Under such arrangements, engaged couples typically contact wedding vendors to solicit free or discounted services in exchange for advertising on the big day.

Photographers, for example, might agree to snap pictures for free if the couple mentions the company's name in its wedding program. The cake decorator might likewise slash his or her price in half if the bride- and groom-to-be agree to leave business cards on the cake table.

It's a win-win situation.

"Word of mouth is very powerful in this industry, which is why this has a potential for working," Markel said.

One recent bride-to-be, who asked not to be named, noted, that anyone seeking out sponsors for discounts had best be prepared to spend some time and energy. She also noted its wise to draw up a legal contract, stipulating what both parties are responsible for.

Failure to carry out either end of the bargain would result in a breach of contract.

"I contacted quite a few people a day, nearly 50," she said, noting sponsors saved her more than $4,000 in wedding costs . "It really is a full-time job. You usually have to explain it to the vendors since this is still a new idea. In many cases, they've never heard of it."


Keep in mind, however, that not all vendors, especially the experienced ones, will even entertain the idea of sponsorships. And others in the trade say you might want to consider the tackiness factor, as well.

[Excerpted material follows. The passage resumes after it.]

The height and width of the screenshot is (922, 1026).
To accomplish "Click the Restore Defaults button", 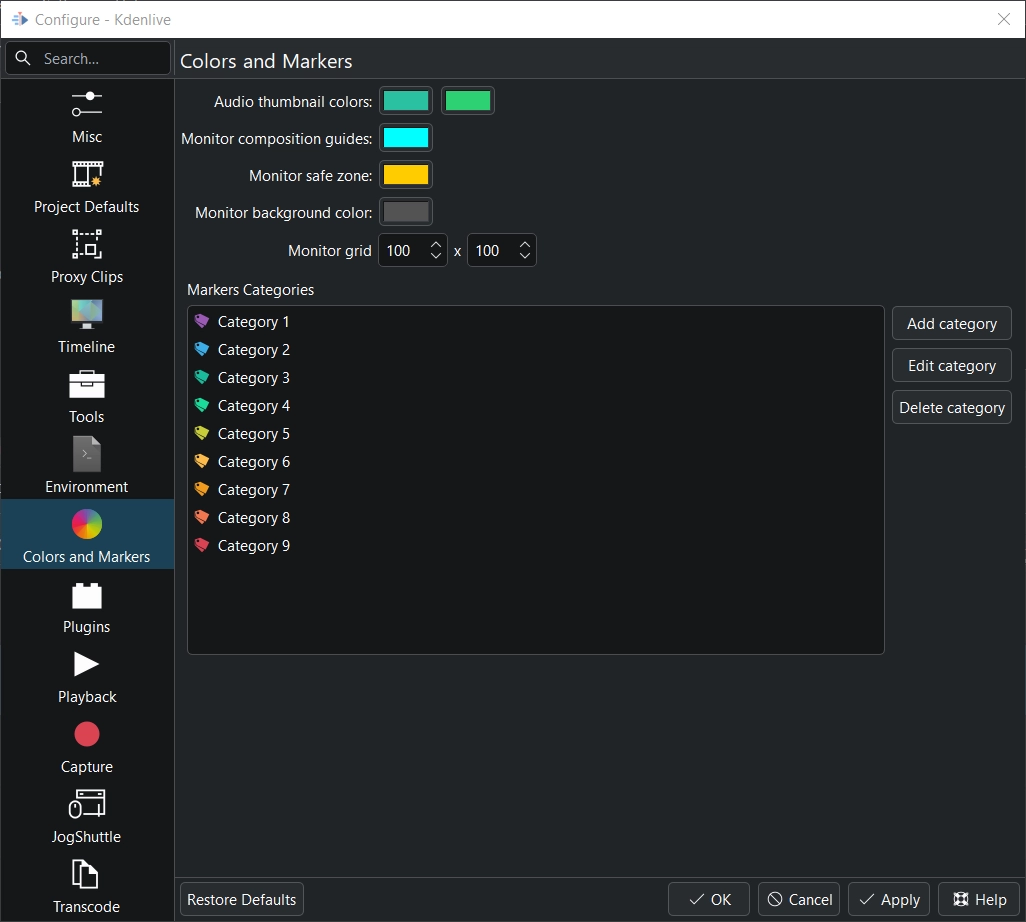I will [x=241, y=899].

"I can't say I'm a big fan," said Carley Roney, editor-in-chief of The Knot. "I understand where the pressure is to do this because so many couples pay for their weddings themselves these days and they don't want to give up that dream of having a big wedding. But it seems like kind of a sell-out. This is a major life moment and I think you should do it within your means rather than trying to turn it into a marketing event."

Hitting up the lenders

Another option when it comes to covering your costs, of course, is to hit up the banks most of which now offer some sort of loan program designed for special events. A quick search on the Internet turns up any number of "wedding loans."

MBNA America Bank, for example, offers its own version of a wedding loan in conjunction with The Knot. The program allows couples to borrow up to $25,000 to plan their wedding, assuming their credit and income levels pass muster.

Interest rates start at about 13 percent, with terms as long as six years. There are no annual fees, no penalties for prepayment and the money can be used to pay for a honeymoon or whatever they choose.

"In survey after survey, our research shows that the biggest concern for engaged couples is money," said Adam Sandow, senior vice president of sales for The Knot. "Weddings should be as stress-free as possible and this joint program will enable new couples to enter marriage with one less worry."

Remember, though, that by taking out a loan your wedding could end up costing much more in the long run by virtue of the interest payments you'll owe. But, if your only other option is to pay with plastic, which could cost you 20 percent in interest or more, wedding loans do remain a viable option.

Pay as you go

It comes as no surprise, but the best way is to stay out of debt is to pay-as-you-go. Not everyone has the time horizon or financial means to make it happen, but you might be surprised how many of those bills you can knock out before the church bells chime.

Most wedding vendors including the baker, caterer, reception hall, dress maker and florist require a 50 percent deposit at the time you place your order anyway. That means you're already halfway there.

"Systematic savings always works the best, especially if you've got the time in which to do it," said Dennis Means, a certified financial planner in Denver, Colo. "I like people to incur as little debt as possible."


Means suggests saving as much discretionary income as possible in the months that precede your wedding. One of the best places to open an account, he notes, is a credit union, which generally will offer higher interest rates than commercial banks.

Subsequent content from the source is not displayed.